Data for processing =
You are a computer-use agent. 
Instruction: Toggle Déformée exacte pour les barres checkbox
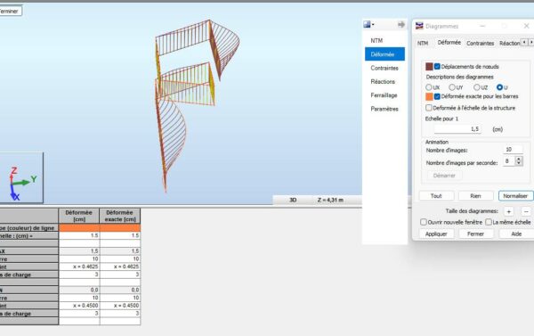click(437, 96)
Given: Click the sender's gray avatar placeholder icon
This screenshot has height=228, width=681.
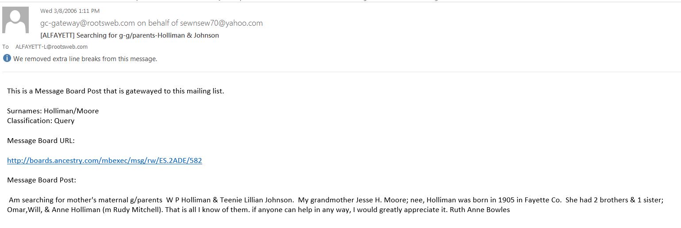Looking at the screenshot, I should (16, 20).
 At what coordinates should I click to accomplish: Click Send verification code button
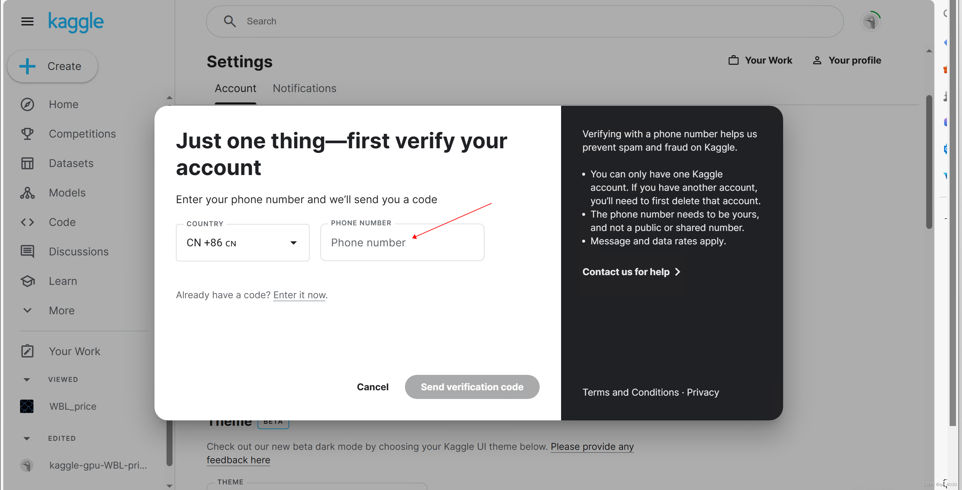472,387
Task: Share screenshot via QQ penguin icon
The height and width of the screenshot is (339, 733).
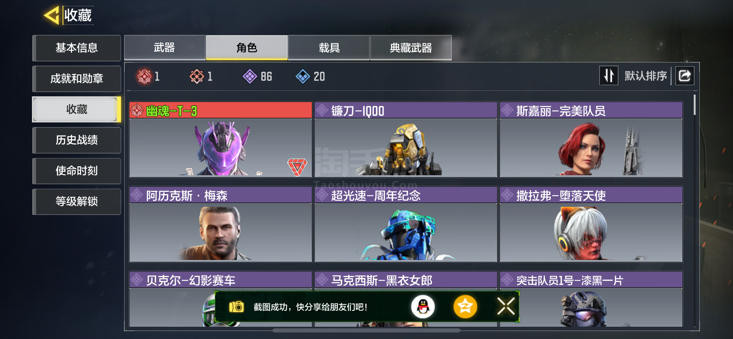Action: (x=423, y=307)
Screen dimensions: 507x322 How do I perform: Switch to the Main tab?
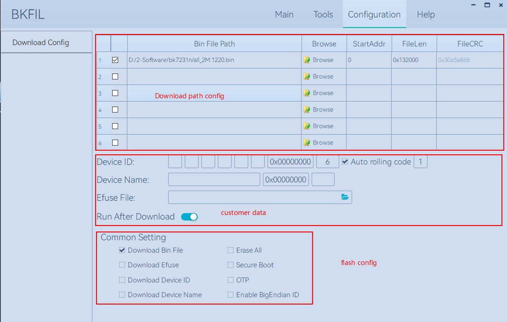(284, 15)
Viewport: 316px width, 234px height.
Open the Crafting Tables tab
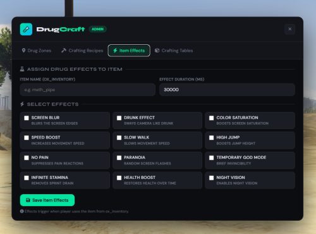pos(174,51)

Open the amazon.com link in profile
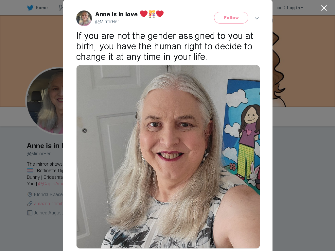48,204
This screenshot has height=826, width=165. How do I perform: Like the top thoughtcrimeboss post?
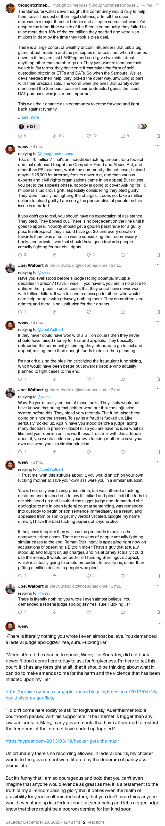89,136
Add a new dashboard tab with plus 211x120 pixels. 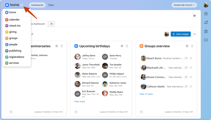click(x=51, y=24)
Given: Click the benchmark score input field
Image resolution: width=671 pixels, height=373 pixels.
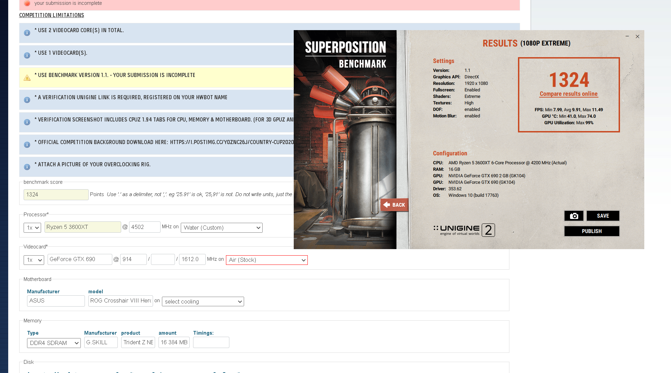Looking at the screenshot, I should 56,194.
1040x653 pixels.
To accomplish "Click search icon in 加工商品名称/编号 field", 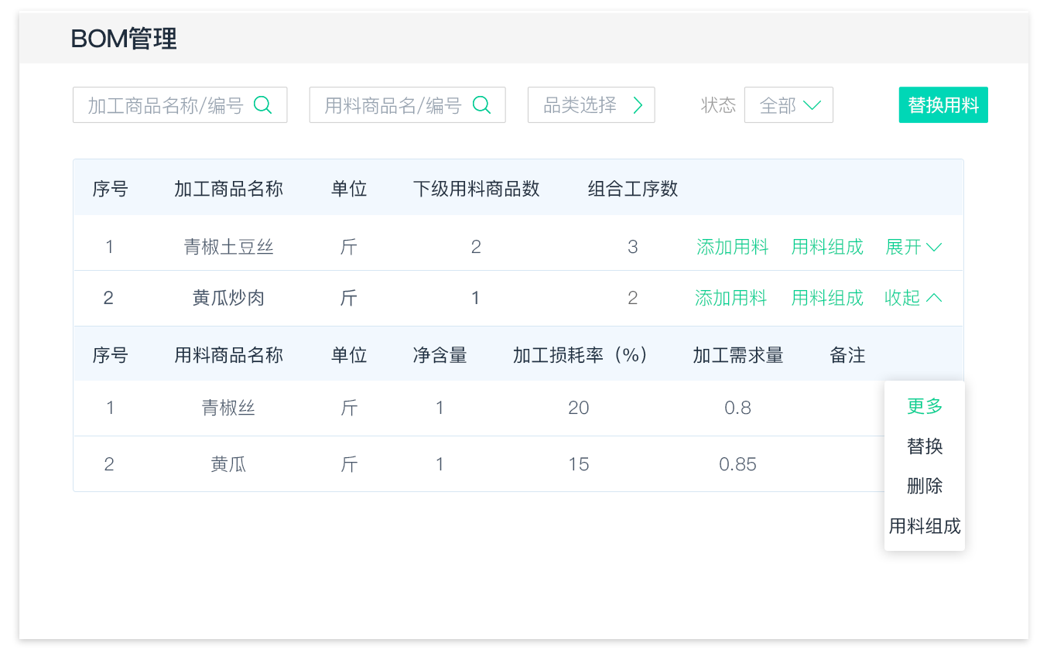I will pyautogui.click(x=263, y=105).
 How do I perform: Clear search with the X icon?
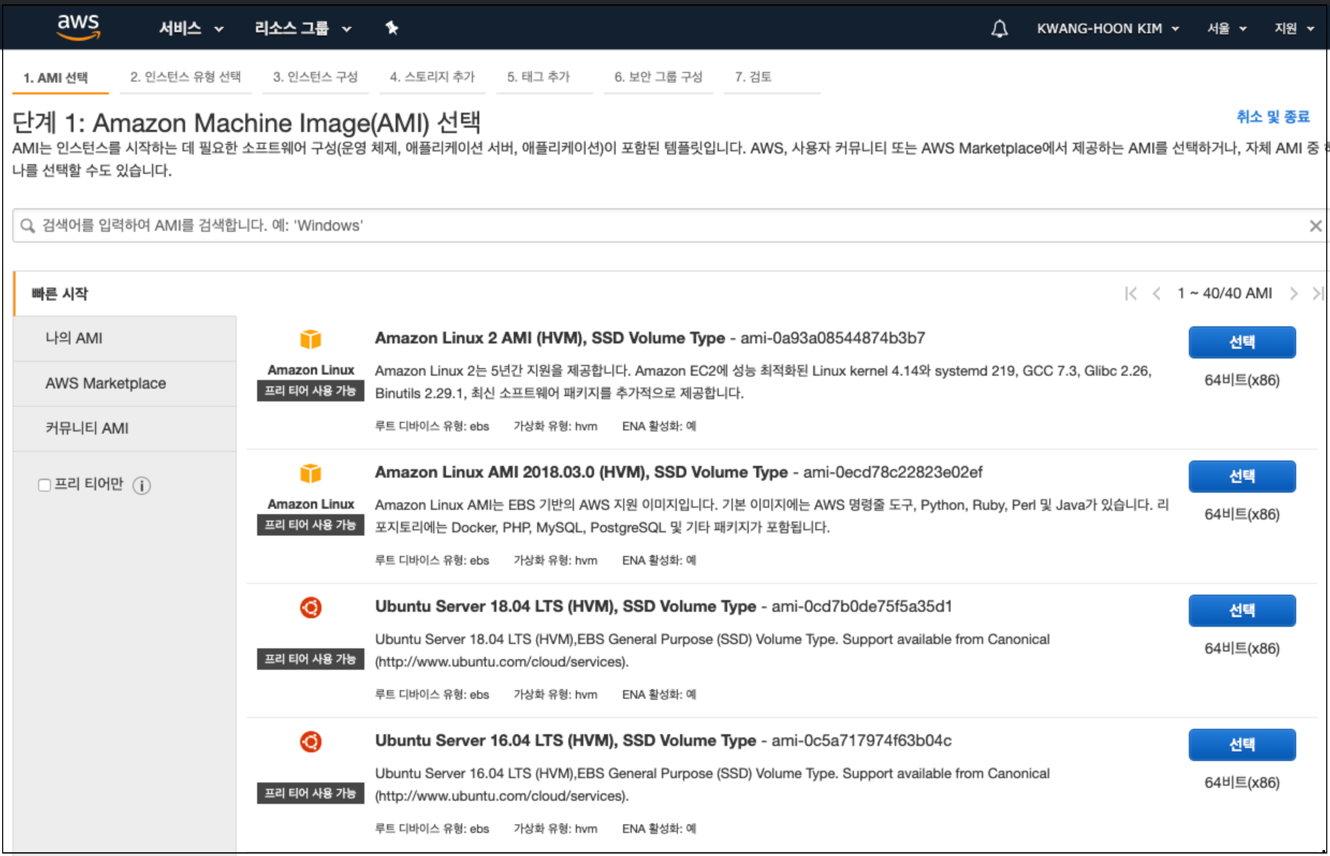1315,226
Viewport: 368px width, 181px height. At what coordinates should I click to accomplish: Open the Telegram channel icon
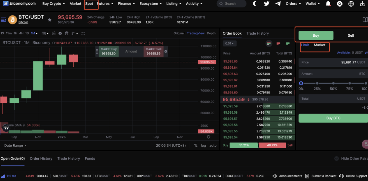278,4
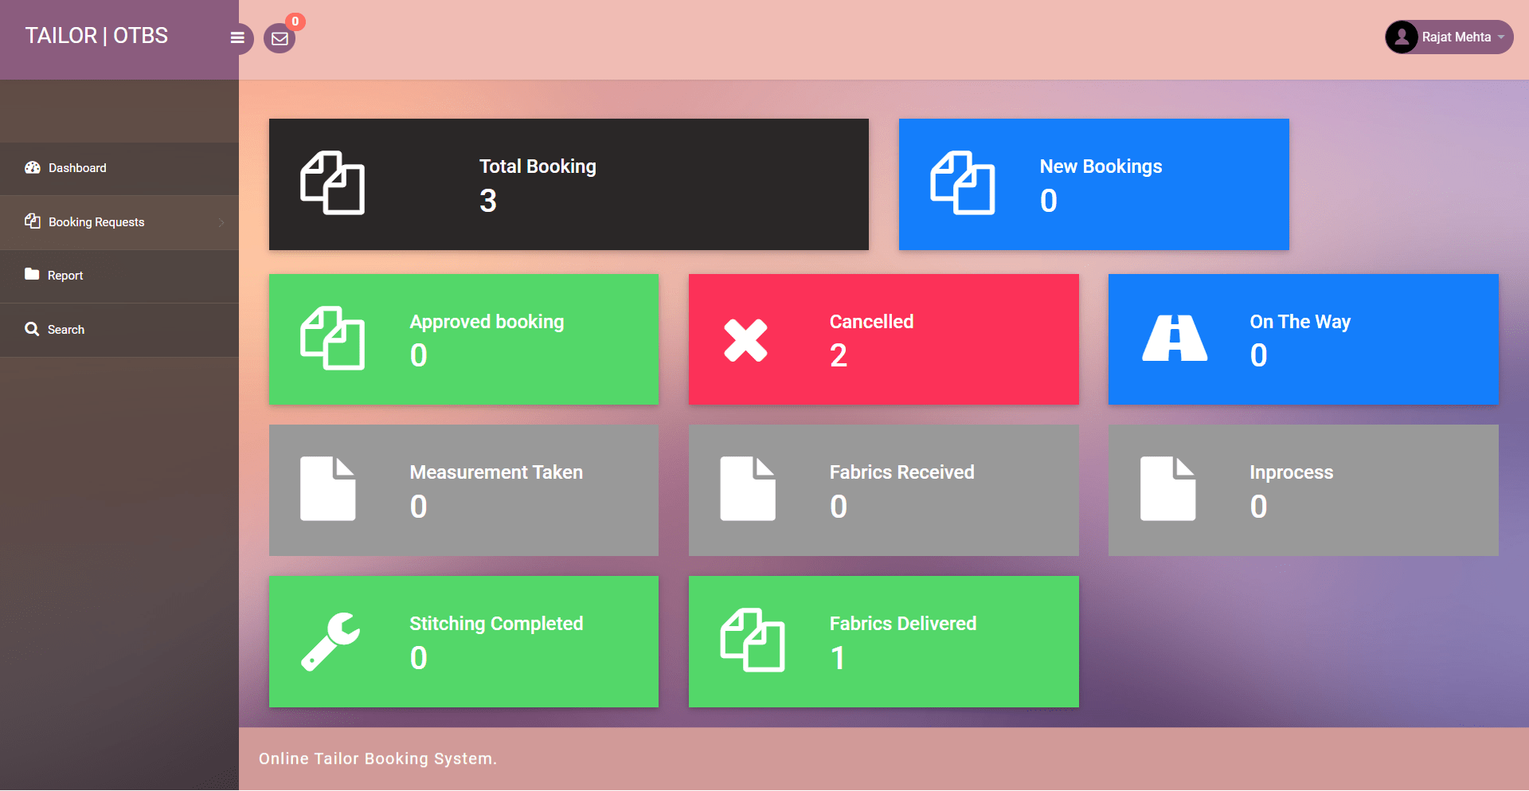
Task: Click the Report folder icon
Action: point(32,275)
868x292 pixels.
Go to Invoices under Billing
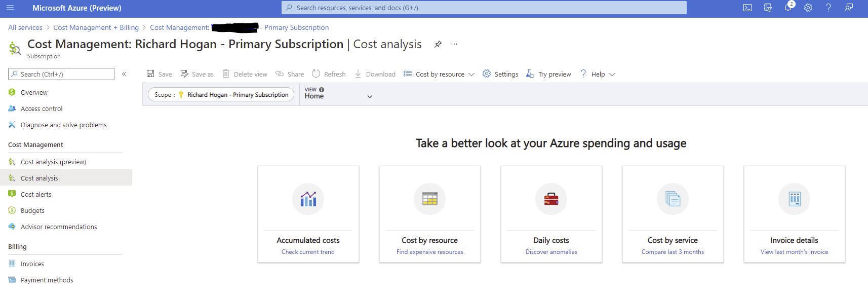coord(32,264)
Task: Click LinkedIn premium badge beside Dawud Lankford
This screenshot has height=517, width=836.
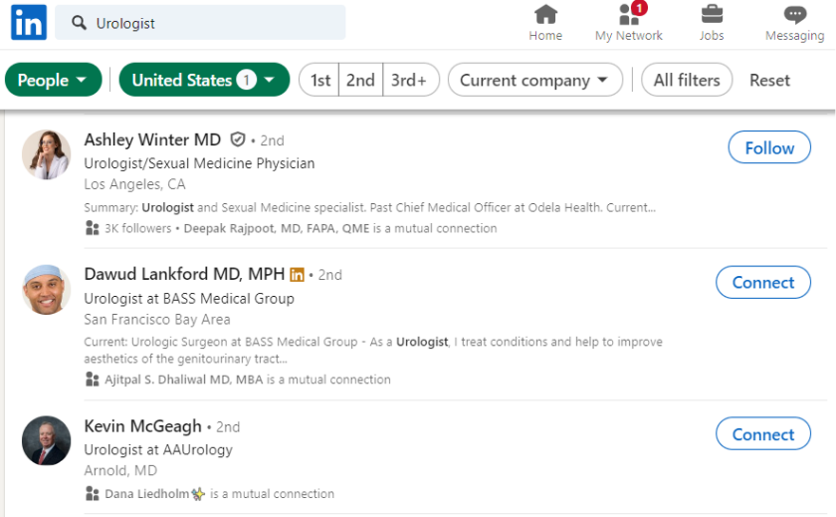Action: coord(297,274)
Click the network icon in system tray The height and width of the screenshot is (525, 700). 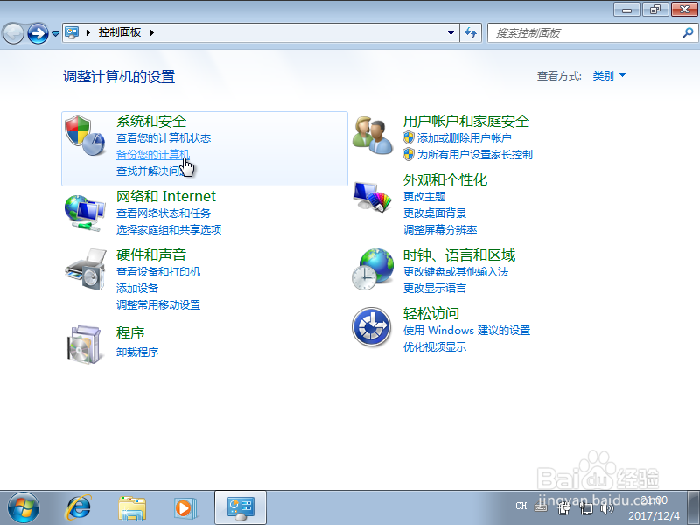point(587,508)

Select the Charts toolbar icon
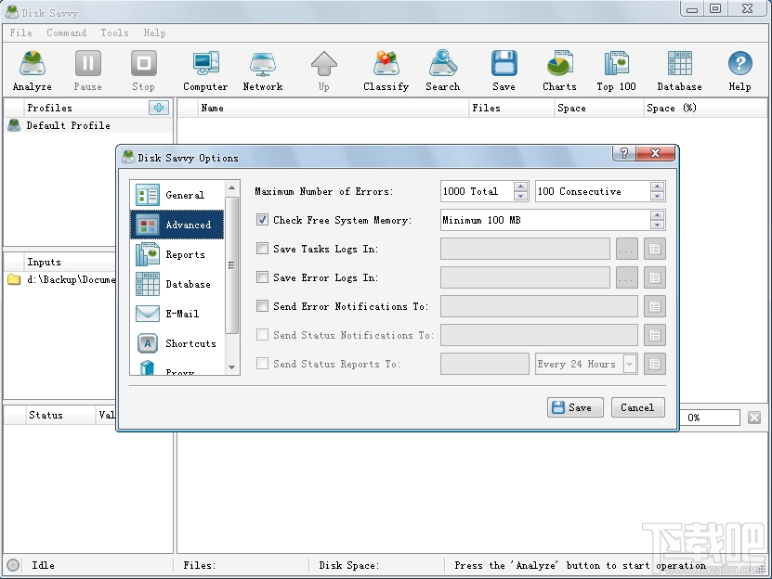pyautogui.click(x=558, y=65)
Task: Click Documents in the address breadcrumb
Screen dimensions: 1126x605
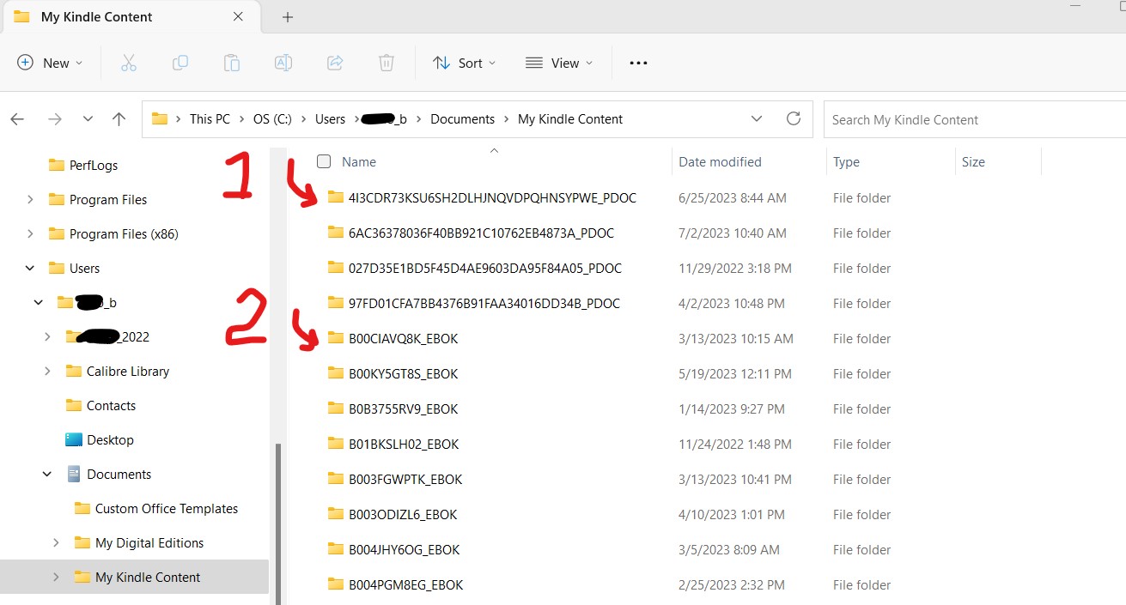Action: [x=462, y=119]
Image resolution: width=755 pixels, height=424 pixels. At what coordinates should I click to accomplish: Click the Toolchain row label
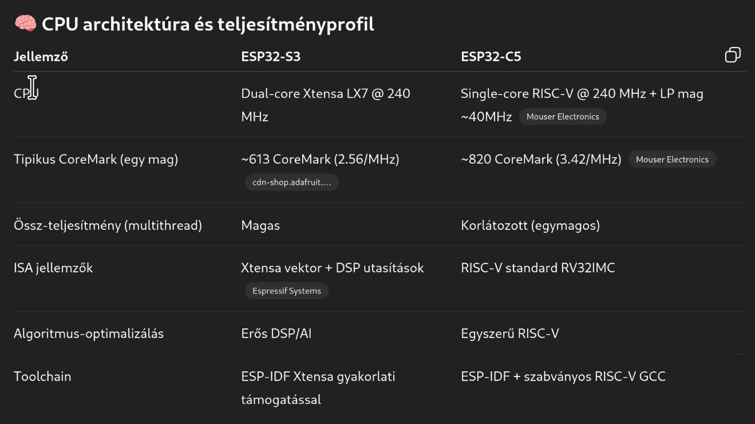(x=42, y=377)
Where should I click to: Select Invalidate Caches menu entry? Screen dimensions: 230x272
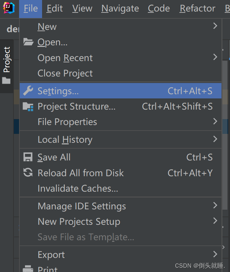(x=78, y=188)
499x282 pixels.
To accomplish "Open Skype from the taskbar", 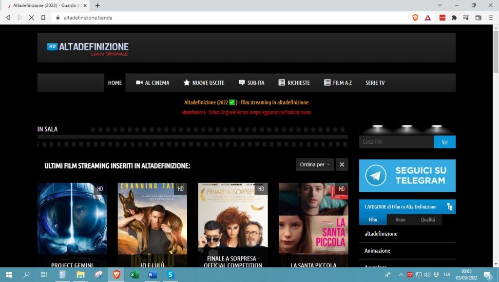I will pos(170,275).
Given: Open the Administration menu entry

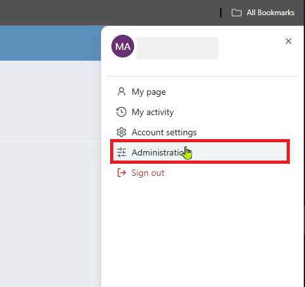Looking at the screenshot, I should coord(200,152).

What is required =
Which lines in the listing above contain the string "This", with case counting? Gather each of those lines and copy it out in full.

Expected answer =
This screenshot has height=228, width=681.
This screenshot has height=826, width=165. How do I perform: Like the top thoughtcrimeboss post?
This screenshot has height=517, width=836.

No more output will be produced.